▶ DIRECTIONS
All lines in the material below that hold "computer" should be found and copied.

------------------------------------------------------------

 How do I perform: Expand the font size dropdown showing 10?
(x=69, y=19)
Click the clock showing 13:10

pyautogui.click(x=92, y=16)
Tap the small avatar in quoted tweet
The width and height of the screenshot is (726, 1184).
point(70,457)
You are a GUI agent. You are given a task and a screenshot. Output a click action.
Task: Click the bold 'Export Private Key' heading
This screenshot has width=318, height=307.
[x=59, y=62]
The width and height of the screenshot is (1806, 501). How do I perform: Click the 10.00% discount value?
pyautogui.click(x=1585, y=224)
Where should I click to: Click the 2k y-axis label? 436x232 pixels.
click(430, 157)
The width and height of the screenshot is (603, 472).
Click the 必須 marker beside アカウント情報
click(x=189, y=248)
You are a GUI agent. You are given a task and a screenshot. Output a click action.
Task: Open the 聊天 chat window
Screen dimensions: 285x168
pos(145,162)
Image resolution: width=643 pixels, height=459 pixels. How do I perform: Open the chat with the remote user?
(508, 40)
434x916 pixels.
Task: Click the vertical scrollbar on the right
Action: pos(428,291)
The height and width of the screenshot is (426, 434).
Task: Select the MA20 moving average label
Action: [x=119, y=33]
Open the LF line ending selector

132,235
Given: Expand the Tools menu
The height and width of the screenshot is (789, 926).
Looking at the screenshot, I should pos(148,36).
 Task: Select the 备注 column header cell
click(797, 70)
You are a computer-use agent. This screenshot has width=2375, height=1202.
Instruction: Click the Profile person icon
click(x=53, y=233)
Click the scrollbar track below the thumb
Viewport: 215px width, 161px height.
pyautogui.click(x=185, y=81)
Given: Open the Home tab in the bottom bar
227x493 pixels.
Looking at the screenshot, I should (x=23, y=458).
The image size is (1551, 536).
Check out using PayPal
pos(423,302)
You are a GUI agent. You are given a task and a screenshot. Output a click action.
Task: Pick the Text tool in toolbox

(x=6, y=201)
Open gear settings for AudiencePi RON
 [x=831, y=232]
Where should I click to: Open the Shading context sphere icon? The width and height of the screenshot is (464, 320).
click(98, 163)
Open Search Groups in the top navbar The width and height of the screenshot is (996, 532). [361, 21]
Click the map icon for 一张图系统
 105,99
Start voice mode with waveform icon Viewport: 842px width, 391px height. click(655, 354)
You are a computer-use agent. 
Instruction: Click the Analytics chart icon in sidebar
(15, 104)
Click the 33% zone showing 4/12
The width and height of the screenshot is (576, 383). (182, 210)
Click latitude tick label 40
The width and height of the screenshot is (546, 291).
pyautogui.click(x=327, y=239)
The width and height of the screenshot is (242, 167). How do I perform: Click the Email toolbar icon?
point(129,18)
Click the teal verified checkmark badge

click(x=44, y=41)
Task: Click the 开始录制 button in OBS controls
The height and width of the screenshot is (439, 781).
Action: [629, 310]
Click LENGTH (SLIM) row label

------------------------------------------------------------

▶ TASK RESPONSE
You are a computer-use agent. This screenshot has width=2375, height=1202.
You are a computer-use agent. 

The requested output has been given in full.